Meditating in prison cells
The subjects in the study were encouraged to practice Transcendental Meditation individually in their prison cells twice daily and encouraged to attend 30-40 minute group meditation sessions, supervised by a Transcendental Meditation teacher, twice a week over the four-month study period.
The subjects in the control group continued with their usual daily schedule and were given the option to learn the Transcendental Meditation program at the end of the study.
Comments from the subjects
Those practicing Transcendental Meditation said they felt a lot better -- less stressed along with a greater sense of inner freedom and resilience.
"It has been difficult to find peace and happiness in such an environment (prison).... ," one subject said. "Meditating twice a day has helped lessen my stress levels, allowed me to connect to and center myself at deeper levels, and to retreat, reflect, and problem solve.... Meditating helps facilitate my mental clarity, while at the same time calming me. TM has not only helped me mentally, my physical health has also improved.

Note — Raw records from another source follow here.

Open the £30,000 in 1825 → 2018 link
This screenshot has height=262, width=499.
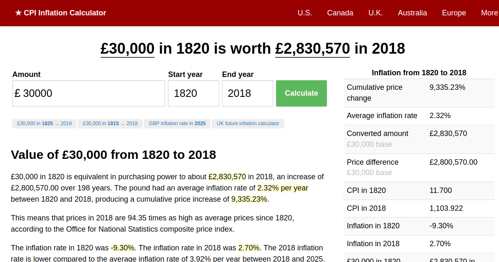[x=44, y=124]
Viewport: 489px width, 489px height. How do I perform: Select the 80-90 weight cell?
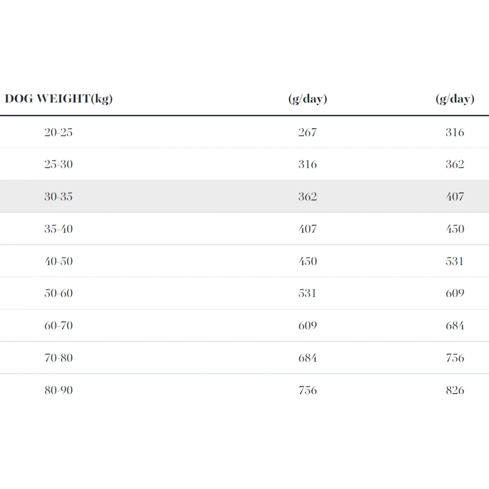coord(58,390)
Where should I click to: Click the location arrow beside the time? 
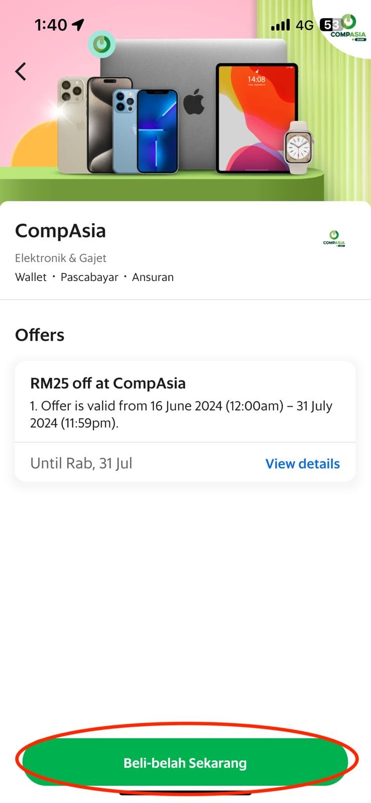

My blood pressure has gone down and my sleep, though I have insomnia, is deeper and more relaxed. I feel more energized."
In one case, an inmate who had been suffering from severe post-traumatic stress disorder (PTSD) experienced significant relief.
"Before I learned TM I was waking up several times a week with night terrors -- literally screaming. I would only sleep a few hours per night because I was so frightened of my dreams. I had horrible flashbacks, nightmares, and severe PTSD. Almost immediately I saw the beneficial effects of TM.... I am able to fully focus throughout the day and have an inner peace and understanding..."
And another inmate discovered an inner freedom along with improved relationships with others.
"I feel so open and have gained such a deep sense of surrender to my life and the feelings surrounding my incarceration. I no longer feel imprisoned. I now feel my freedom from the inside of me. My relationships have blossomed and grown so much since I began using TM."
Consistent with previous research on prisoners
Transcendental Meditation has been implemented in other prison settings for the purpose of studying other mental health and behavioral factors. At La Tuna federal penitentiary near El Paso, Texas, findings suggested that Transcendental Meditation reduces obsessive-compulsive behavior, decreases social introversion, and increases positive social relations. A study at Folsom State Prison in California found a reduction in anxiety and neuroticism, as well as improved sleep.
Research in several prisons, including Folsom State Prison and San Quentin State Prison in California and Walpole State Prison in Massachusetts. found reduced rates of recidivism, ranging from 33% to 47%.
Expanding preventive medicine to include mind-body approaches
In addition to the study on TM, the January 2017 issue of The Permanente Journal includes a companion editorial by Charles Elder, MD, MPH, FACP, titled, "Mind-Body Training for At-Risk Populations: Preventative Medicine at its Best."
According to Charles Elder, MD, Kaiser Permanente, Northwest, "A principle advantage of the TM technique is a time-tested, standardized intervention protocol.... Once taught the Transcendental Meditation technique, an individual can use the skill for the duration of his or her life, as a stress management tool, providing ongoing benefits across a range of domains. In addition to helping the inmate cope with the stress of incarceration, there is a range of additional 'side benefits,' ranging from reduced recidivism to improved cardiovascular health."